- [Your objective]: Render the entries as a numbered list with blank lines left out, beginning at the start of the entries and stopping after the line that contains "coordinates (54, 438).".

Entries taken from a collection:
Segment Open
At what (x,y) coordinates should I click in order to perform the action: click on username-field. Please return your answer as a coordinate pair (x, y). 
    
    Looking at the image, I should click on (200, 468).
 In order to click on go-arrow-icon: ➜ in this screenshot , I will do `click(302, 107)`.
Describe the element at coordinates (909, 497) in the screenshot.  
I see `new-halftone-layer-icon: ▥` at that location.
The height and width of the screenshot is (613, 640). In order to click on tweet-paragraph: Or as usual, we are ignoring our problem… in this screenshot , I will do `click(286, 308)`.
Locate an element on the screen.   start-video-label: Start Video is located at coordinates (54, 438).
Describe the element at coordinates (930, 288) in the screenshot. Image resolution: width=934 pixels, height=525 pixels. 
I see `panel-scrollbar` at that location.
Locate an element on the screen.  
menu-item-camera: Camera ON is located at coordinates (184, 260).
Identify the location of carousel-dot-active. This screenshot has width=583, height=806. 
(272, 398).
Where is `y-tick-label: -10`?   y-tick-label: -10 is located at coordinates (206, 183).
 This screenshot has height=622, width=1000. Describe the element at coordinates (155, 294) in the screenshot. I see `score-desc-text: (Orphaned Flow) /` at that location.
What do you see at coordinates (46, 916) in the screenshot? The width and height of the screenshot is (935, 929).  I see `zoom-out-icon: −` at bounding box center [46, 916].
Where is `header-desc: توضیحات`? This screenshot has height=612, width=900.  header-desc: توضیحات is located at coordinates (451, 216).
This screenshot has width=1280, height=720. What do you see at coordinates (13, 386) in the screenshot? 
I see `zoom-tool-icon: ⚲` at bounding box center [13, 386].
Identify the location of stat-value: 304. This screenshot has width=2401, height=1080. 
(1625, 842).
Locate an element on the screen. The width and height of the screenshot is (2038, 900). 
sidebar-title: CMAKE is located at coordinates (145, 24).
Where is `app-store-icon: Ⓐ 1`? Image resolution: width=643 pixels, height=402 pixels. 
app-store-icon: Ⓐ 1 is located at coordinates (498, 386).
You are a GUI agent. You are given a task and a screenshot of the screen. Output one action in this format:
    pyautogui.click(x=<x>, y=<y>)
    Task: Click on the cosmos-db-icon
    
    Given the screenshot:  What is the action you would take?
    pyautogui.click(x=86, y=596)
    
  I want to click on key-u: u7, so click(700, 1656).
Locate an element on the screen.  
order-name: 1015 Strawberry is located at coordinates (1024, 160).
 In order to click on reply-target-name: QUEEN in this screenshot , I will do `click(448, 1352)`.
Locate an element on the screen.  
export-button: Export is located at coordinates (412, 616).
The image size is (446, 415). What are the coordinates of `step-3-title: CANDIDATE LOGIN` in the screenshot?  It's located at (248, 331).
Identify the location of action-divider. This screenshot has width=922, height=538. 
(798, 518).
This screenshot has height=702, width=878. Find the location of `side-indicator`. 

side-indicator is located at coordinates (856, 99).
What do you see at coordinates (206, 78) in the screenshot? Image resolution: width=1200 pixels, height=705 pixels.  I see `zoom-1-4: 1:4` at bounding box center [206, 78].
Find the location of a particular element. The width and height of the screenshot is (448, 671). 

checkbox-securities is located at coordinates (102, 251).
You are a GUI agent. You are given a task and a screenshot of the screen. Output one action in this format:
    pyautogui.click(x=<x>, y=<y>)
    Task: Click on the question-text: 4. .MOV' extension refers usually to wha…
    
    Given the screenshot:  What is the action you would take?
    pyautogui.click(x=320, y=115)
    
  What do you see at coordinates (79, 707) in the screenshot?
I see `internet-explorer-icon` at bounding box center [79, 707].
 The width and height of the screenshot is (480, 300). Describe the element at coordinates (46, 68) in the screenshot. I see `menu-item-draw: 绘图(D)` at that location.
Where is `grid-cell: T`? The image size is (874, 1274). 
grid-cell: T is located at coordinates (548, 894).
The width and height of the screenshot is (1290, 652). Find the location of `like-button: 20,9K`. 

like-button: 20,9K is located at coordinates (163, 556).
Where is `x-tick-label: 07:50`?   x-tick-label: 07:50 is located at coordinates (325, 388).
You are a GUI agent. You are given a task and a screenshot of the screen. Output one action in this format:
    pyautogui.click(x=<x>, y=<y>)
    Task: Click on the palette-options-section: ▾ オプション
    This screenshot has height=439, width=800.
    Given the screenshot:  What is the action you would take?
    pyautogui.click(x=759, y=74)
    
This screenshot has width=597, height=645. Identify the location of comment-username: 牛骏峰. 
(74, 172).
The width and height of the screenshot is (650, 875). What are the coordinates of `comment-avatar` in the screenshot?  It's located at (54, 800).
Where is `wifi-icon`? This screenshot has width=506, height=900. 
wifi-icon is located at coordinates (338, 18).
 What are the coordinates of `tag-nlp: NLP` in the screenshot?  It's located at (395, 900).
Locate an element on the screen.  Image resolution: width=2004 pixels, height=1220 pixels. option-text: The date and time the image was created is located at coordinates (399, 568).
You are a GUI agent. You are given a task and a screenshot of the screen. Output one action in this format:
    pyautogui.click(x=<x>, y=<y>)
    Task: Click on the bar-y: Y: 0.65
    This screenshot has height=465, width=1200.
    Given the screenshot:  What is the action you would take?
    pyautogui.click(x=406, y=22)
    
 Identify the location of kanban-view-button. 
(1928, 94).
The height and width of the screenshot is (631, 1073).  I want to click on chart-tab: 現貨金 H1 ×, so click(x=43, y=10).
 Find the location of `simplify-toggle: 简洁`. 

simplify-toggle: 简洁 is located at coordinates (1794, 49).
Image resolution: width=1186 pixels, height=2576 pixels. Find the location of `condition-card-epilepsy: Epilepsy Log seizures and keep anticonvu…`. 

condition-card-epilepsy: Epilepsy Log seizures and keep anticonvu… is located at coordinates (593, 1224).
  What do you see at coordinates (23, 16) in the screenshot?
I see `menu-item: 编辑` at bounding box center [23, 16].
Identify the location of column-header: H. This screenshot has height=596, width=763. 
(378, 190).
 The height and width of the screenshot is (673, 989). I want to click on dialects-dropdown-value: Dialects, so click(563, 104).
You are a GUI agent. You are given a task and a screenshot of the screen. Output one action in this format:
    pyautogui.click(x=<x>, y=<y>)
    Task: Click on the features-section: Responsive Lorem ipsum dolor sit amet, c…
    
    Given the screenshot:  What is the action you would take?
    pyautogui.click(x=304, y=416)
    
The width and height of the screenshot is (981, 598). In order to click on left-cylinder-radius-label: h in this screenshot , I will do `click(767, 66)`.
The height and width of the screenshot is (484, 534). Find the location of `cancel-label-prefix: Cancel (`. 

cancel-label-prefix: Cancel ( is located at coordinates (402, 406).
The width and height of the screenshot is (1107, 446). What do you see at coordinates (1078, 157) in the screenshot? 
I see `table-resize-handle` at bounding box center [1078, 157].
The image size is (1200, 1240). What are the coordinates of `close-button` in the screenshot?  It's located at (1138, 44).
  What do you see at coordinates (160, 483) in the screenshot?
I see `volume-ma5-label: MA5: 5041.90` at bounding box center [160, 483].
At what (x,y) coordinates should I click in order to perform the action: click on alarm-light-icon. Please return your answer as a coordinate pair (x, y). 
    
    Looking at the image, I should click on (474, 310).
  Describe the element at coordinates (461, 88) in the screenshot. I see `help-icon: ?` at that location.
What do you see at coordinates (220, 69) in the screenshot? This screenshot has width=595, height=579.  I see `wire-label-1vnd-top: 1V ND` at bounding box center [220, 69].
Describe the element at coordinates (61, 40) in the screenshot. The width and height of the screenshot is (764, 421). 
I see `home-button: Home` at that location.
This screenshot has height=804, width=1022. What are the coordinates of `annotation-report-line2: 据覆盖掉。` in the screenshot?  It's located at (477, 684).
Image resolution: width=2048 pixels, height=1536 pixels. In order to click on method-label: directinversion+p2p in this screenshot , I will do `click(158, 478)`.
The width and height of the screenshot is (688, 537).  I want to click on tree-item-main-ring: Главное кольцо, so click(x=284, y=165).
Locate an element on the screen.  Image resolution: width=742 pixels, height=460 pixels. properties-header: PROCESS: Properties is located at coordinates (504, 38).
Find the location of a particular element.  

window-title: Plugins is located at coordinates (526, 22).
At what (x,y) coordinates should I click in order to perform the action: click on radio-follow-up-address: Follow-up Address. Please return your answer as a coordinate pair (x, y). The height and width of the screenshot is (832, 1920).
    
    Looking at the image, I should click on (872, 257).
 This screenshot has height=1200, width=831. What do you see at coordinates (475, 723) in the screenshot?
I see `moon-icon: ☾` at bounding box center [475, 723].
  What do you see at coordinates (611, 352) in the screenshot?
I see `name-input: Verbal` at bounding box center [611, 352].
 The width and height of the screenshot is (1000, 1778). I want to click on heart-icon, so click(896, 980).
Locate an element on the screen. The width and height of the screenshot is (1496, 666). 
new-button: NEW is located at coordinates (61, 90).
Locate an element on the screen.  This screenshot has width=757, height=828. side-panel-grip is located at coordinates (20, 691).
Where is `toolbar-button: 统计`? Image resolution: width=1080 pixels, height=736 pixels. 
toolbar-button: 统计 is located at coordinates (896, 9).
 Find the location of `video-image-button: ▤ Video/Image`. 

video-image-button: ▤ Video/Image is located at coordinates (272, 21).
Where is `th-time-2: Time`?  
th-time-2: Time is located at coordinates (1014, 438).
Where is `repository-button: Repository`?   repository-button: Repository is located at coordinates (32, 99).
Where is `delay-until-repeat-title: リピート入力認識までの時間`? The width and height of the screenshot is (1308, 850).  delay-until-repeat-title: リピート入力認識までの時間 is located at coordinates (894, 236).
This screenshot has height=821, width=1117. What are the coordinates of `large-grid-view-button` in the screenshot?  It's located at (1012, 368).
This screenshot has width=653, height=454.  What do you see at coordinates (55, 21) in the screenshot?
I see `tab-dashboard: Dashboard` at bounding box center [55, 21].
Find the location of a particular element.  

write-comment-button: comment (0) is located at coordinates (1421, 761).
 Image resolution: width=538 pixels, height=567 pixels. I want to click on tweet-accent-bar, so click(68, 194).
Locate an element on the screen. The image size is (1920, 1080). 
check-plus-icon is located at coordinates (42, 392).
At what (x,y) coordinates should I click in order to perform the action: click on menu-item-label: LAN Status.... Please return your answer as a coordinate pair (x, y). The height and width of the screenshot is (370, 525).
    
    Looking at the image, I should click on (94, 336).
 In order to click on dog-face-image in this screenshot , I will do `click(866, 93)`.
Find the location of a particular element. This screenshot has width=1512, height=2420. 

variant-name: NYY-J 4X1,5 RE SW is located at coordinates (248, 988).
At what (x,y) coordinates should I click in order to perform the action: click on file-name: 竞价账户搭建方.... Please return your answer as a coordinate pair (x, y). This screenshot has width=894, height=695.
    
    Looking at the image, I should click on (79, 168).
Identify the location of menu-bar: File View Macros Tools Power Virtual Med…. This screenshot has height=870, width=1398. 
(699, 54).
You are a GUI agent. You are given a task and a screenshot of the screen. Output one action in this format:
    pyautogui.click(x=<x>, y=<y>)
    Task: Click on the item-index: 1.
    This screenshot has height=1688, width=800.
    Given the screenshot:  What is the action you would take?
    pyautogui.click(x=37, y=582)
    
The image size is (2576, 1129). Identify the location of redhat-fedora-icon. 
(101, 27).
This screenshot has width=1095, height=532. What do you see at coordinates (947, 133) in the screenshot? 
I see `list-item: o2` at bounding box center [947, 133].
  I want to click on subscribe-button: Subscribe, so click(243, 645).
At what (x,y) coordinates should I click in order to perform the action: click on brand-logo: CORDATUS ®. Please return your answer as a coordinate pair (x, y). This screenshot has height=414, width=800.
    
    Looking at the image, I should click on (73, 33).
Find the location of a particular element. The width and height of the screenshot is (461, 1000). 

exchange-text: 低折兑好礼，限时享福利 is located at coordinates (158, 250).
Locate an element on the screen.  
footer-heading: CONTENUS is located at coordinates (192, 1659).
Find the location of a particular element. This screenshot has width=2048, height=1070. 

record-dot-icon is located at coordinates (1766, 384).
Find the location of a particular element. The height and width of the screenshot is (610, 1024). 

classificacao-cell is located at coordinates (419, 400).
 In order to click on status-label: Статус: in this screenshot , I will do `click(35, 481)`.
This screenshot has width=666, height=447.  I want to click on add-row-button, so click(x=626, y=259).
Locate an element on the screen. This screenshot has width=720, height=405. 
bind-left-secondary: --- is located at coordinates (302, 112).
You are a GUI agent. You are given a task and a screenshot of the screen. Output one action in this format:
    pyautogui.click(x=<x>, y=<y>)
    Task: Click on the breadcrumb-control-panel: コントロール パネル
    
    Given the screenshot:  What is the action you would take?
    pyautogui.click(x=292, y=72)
Segment Closed
- [Exercise response]:
1. At what (x,y) coordinates should I click in order to perform the action: click on username-field. Please return your answer as a coordinate pair (x, y). 
2.     Looking at the image, I should click on (200, 468).
3.  In order to click on go-arrow-icon: ➜ in this screenshot , I will do `click(302, 107)`.
4. Describe the element at coordinates (909, 497) in the screenshot.  
5. I see `new-halftone-layer-icon: ▥` at that location.
6. The height and width of the screenshot is (613, 640). In order to click on tweet-paragraph: Or as usual, we are ignoring our problem… in this screenshot , I will do `click(286, 308)`.
7. Locate an element on the screen.   start-video-label: Start Video is located at coordinates (54, 438).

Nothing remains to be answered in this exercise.